Wednesday, October 10, 2012
From the FT:
Which countries will be worst affected by the sharp rise in global grains prices?
The International Monetary Fund, which has an interest in the question because it is usually a source of loans for countries that have run out of money, has studied the vulnerability of different regions to the jump in food prices due to the US drought.
In one section of its World Economic Outlook published on Monday, the fund analyses the effects of the “food supply crunch”.
While commodities traders – who are awaiting the US Department of Agriculture’s monthly forecasts on Thursday – may have already moved on from the US drought, higher prices are still a reality for consumers of wheat, corn and soyabeans. Despite a recent correction, prices for the three staples are still up 20-40 per cent year on year.

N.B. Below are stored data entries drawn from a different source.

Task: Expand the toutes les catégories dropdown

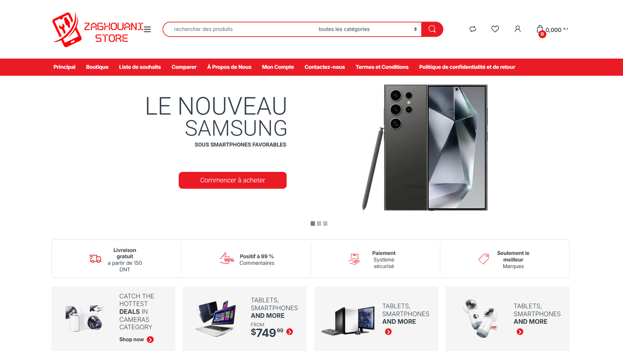Action: click(368, 29)
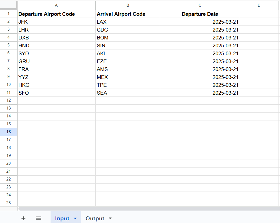The width and height of the screenshot is (280, 223).
Task: Select column B header
Action: pos(128,5)
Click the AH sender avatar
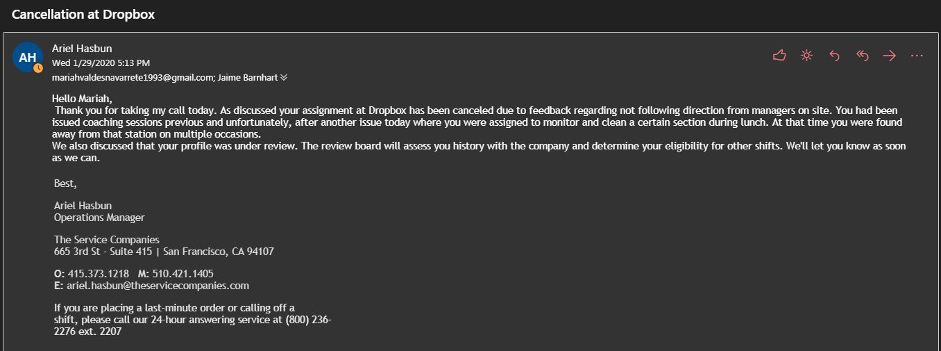Screen dimensions: 941x351 (27, 58)

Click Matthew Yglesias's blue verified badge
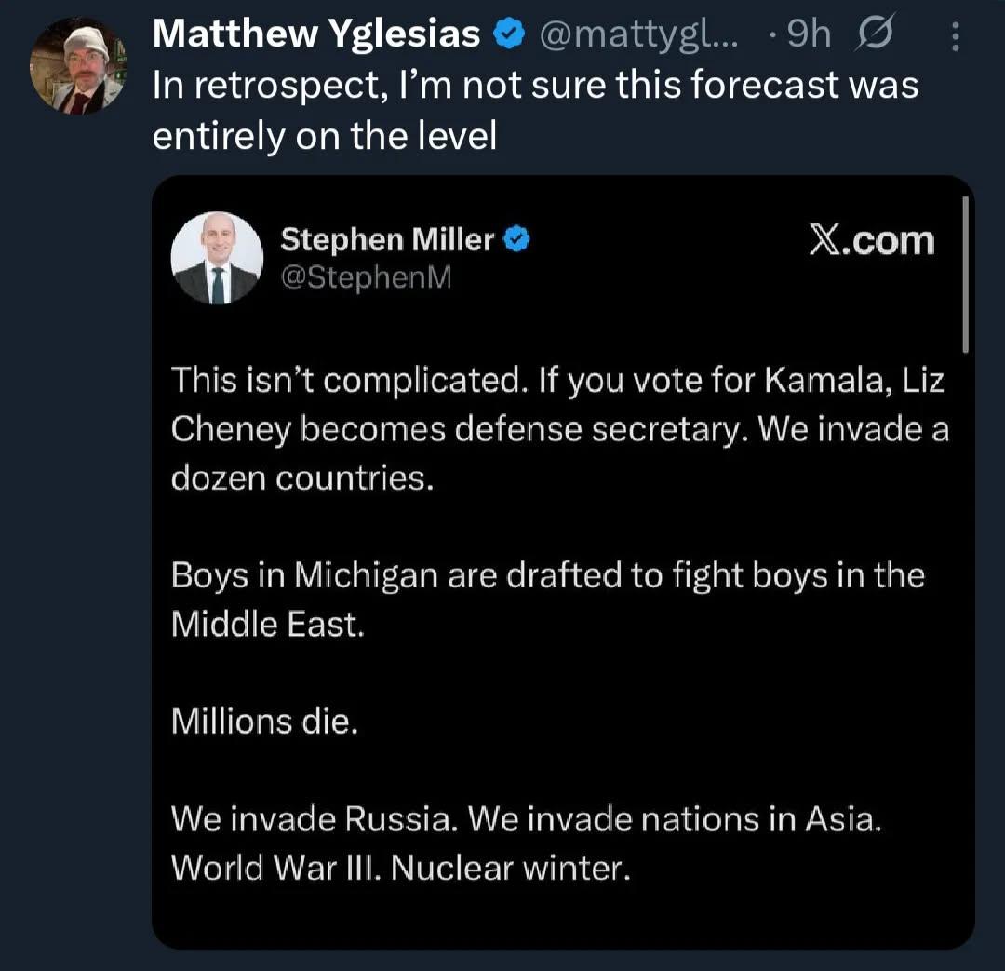pyautogui.click(x=507, y=35)
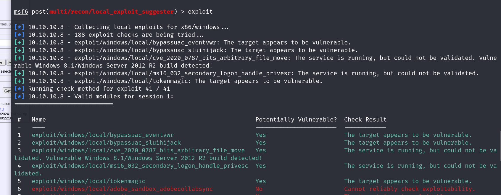Click the Check Result column header

pyautogui.click(x=365, y=120)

The IMF breaks down the issue into three sub-questions: which countries have low food inventories; which countries are most dependent on the global markets for their food supply; and which countries’ populations spend the largest proportion of their income on food.
The countries and regions at the most vulnerable end of the range for each of the categories are the most likely to suffer problems, the fund explains.

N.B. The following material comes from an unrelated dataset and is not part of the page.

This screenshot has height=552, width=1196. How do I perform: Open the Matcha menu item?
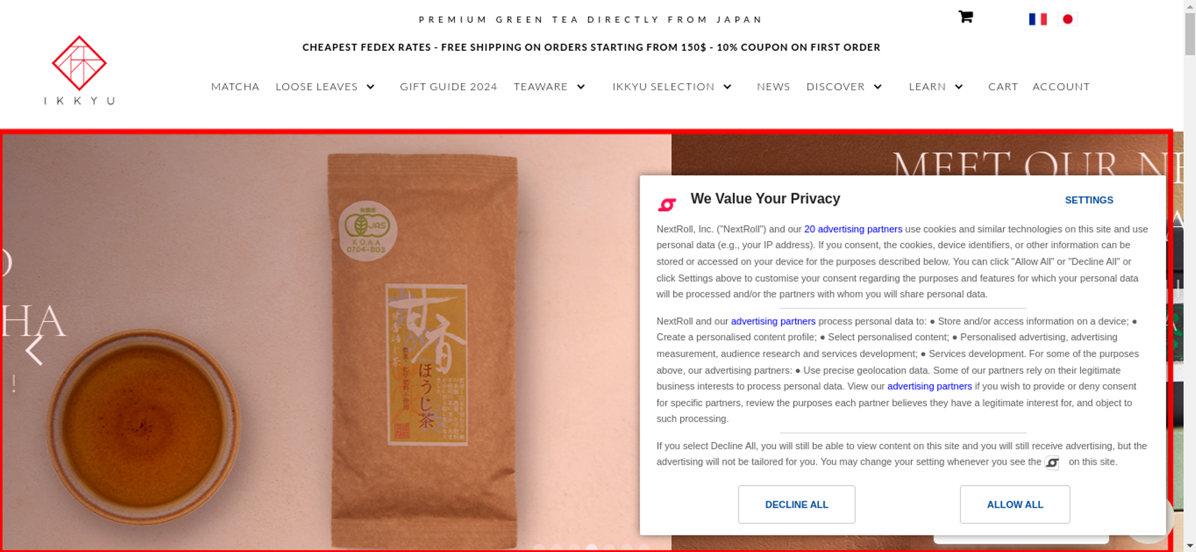click(235, 87)
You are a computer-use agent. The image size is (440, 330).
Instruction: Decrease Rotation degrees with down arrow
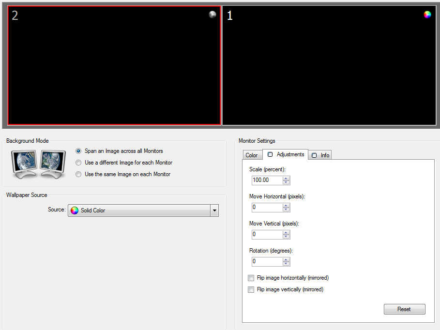[x=286, y=264]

While China is a large importer of some foodstuffs (especially oilseeds), it would be able to withstand higher prices better than others because of its large stockpiles. At the other end of the scale, inventories of food commodities in the US have fallen well below historical norms, but food is a relatively small proportion of US consumer expenditure, therefore the country is less exposed.
It may not come as a complete surprise to learn which countries are most at risk. They are: the Caribbean and Central America, which are heavily reliant on corn imports and whose stocks are lower than during the 2007-08 food crisis; the Middle East and sub-Saharan Africa, which have relatively high import reliance and low inventories of wheat; and north Africa, where food accounts for about 40 per cent of final consumption.

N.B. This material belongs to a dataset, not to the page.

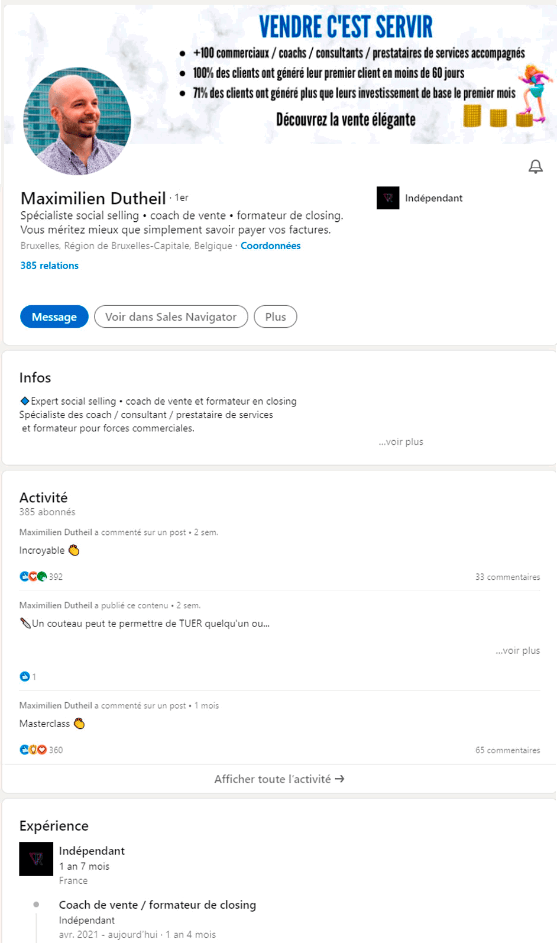Click the notification bell icon
The width and height of the screenshot is (557, 943).
pos(535,167)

Indeed, Morocco, which is forecast to import a record 4.5m tonnes of wheat this year, has already sought a $6.2bn precautionary loan from the IMF.
But the IMF says that the current situation is less severe than in 2007-08 as rice prices remain subdued, oil prices are not so high, and so far, there have not been widespread export restrictions.
Nonetheless, the fund concludes: “Countries should expect rising inflation and balance of payments pressures.”